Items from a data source
____________

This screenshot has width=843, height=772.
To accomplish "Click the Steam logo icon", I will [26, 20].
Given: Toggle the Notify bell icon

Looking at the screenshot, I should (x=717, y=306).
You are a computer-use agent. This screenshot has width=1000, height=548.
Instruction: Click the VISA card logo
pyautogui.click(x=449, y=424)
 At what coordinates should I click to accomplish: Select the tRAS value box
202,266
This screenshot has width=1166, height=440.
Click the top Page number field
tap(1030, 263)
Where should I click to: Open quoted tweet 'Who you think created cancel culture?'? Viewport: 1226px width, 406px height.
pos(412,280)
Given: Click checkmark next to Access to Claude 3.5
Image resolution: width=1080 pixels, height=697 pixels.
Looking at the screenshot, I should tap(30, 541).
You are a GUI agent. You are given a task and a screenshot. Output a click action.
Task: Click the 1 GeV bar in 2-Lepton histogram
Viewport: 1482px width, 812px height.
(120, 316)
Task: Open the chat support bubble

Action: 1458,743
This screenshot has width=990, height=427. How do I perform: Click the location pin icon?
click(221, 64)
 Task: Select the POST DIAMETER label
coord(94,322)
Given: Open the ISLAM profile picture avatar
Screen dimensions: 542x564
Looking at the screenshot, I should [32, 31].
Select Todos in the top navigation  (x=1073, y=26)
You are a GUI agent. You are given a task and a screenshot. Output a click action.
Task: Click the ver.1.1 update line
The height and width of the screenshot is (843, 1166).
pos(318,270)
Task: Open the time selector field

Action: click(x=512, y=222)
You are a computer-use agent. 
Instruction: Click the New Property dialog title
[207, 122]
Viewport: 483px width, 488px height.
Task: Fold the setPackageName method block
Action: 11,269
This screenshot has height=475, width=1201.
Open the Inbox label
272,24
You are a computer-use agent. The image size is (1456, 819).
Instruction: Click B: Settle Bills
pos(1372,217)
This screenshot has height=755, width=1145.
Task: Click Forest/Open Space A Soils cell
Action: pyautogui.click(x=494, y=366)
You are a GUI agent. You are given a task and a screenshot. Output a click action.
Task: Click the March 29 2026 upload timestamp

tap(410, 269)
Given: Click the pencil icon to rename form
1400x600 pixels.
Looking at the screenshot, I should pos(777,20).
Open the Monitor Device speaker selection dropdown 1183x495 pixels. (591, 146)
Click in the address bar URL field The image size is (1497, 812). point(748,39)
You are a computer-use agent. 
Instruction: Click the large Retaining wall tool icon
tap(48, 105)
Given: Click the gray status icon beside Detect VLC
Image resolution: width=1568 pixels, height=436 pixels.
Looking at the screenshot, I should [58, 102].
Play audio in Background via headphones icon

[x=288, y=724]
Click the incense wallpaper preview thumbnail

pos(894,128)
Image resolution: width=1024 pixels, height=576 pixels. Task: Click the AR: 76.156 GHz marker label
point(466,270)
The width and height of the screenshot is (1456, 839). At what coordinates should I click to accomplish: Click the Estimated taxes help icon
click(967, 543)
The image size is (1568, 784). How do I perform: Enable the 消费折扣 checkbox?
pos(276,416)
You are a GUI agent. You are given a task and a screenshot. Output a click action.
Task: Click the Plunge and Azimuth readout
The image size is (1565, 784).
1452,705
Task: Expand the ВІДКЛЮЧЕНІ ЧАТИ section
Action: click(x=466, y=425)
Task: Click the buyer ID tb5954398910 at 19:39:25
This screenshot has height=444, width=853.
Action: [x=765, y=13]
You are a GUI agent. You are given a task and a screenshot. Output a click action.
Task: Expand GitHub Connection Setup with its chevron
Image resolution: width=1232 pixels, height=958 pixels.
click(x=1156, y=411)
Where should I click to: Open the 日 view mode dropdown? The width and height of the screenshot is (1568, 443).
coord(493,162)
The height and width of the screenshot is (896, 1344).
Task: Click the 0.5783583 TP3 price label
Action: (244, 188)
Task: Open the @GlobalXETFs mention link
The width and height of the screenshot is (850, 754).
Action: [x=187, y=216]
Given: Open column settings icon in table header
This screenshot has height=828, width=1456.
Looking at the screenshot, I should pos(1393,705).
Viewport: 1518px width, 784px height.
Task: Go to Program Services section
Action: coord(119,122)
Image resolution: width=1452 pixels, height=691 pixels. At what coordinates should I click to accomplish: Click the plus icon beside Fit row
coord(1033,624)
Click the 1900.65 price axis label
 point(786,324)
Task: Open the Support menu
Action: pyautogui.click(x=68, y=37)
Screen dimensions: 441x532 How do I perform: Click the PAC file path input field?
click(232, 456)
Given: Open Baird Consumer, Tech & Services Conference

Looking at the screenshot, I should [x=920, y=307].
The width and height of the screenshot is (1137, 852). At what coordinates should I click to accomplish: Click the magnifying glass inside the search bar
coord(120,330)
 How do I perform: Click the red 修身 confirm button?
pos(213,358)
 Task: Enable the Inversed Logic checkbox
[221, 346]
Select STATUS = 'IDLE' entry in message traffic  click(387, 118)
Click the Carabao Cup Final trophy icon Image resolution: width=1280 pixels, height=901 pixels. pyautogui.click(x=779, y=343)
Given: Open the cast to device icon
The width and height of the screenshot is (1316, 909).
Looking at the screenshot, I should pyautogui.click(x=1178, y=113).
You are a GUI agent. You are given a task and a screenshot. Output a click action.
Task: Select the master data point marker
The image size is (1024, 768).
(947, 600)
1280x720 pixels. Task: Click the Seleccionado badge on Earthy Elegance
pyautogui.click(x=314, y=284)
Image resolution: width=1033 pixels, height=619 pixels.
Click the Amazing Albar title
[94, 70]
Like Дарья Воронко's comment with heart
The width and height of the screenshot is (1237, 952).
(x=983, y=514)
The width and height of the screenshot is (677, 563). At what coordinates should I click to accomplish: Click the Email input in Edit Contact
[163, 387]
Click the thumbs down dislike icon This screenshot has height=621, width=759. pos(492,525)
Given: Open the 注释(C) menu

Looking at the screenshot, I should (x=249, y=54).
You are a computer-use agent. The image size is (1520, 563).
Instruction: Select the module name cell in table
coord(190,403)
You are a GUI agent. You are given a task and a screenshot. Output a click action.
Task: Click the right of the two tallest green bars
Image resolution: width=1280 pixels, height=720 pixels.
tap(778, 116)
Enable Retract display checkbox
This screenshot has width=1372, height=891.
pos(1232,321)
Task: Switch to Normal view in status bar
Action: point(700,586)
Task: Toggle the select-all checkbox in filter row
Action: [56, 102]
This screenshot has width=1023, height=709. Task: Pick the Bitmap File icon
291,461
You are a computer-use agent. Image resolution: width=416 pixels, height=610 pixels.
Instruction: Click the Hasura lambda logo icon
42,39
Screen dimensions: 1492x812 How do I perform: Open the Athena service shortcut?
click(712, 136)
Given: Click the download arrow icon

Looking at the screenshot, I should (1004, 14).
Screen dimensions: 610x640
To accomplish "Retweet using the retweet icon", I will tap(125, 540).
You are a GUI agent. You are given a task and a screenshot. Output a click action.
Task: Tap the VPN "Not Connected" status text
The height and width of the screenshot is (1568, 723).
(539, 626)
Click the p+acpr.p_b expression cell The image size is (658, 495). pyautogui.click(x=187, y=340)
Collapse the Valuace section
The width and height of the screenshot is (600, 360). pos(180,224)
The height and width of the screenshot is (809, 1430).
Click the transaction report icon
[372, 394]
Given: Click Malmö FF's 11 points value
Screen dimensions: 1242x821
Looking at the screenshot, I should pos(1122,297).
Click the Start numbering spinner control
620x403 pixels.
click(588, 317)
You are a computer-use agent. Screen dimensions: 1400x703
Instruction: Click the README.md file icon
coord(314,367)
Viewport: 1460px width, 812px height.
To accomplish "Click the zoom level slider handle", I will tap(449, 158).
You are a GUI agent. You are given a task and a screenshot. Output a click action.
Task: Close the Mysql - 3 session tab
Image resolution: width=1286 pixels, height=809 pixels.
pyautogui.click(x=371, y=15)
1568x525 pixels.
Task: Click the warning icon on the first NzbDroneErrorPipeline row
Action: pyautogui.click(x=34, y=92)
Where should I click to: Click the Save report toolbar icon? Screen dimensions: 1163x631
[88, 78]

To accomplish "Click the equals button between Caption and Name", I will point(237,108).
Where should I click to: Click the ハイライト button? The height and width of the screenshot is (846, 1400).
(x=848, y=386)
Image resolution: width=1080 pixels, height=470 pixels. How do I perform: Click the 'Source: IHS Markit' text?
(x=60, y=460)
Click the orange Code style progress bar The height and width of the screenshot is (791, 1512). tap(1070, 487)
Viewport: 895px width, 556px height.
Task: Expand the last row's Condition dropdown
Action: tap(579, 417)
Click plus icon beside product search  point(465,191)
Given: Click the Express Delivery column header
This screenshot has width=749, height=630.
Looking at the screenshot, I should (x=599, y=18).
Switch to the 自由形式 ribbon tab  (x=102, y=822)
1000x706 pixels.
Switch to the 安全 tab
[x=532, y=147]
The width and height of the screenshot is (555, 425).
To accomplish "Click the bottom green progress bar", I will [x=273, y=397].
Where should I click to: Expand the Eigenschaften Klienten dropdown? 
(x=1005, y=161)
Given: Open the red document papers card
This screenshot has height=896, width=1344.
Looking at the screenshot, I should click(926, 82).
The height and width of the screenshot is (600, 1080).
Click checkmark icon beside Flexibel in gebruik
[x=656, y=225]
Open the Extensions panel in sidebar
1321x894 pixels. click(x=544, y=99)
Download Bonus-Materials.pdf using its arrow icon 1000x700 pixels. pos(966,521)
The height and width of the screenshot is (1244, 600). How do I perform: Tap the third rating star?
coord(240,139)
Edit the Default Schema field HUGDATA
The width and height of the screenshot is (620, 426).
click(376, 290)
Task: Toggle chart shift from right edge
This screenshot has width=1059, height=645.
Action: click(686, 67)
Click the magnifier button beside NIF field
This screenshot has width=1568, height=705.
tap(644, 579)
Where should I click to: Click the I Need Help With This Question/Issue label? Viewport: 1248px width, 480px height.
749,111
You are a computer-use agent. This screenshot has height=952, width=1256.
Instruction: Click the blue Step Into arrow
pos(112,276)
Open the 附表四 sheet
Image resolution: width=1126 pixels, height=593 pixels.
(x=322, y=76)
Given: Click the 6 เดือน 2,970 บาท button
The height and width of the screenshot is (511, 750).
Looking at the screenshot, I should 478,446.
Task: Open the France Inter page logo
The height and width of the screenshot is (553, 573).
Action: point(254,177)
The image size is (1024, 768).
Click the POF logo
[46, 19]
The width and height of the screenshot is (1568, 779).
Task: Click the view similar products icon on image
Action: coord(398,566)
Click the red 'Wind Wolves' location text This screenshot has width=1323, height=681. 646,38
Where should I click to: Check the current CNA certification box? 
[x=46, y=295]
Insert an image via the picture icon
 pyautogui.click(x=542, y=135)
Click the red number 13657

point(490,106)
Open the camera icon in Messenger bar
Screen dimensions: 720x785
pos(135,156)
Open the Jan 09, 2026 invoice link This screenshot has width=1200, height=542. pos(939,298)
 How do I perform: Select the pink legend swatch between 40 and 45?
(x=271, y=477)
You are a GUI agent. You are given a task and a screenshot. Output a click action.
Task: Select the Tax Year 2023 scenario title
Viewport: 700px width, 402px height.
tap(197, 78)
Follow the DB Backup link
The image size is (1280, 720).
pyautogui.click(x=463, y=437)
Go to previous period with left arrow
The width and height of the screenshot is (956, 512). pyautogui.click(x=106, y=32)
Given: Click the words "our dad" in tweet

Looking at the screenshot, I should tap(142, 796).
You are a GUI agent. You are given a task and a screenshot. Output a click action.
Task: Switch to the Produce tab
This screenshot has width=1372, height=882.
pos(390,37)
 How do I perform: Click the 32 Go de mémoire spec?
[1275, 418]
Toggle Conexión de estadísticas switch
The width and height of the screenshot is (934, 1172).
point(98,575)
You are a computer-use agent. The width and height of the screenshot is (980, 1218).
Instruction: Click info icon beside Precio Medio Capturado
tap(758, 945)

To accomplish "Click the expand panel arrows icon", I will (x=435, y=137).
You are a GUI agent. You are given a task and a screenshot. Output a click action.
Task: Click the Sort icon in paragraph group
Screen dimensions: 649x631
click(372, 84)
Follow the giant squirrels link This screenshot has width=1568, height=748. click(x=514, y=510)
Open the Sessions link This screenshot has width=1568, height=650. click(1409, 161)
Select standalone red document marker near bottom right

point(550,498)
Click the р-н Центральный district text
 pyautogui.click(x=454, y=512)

____________

• What is needed
Above are the records; from them, give again exactly the lines from the one containing "Task: Enable the Inversed Logic checkbox" through the one containing "Task: Select the master data point marker", both included.

• Your solution
 Task: Enable the Inversed Logic checkbox
[221, 346]
Select STATUS = 'IDLE' entry in message traffic  click(387, 118)
Click the Carabao Cup Final trophy icon Image resolution: width=1280 pixels, height=901 pixels. pyautogui.click(x=779, y=343)
Given: Open the cast to device icon
The width and height of the screenshot is (1316, 909).
Looking at the screenshot, I should pyautogui.click(x=1178, y=113).
You are a GUI agent. You are given a task and a screenshot. Output a click action.
Task: Select the master data point marker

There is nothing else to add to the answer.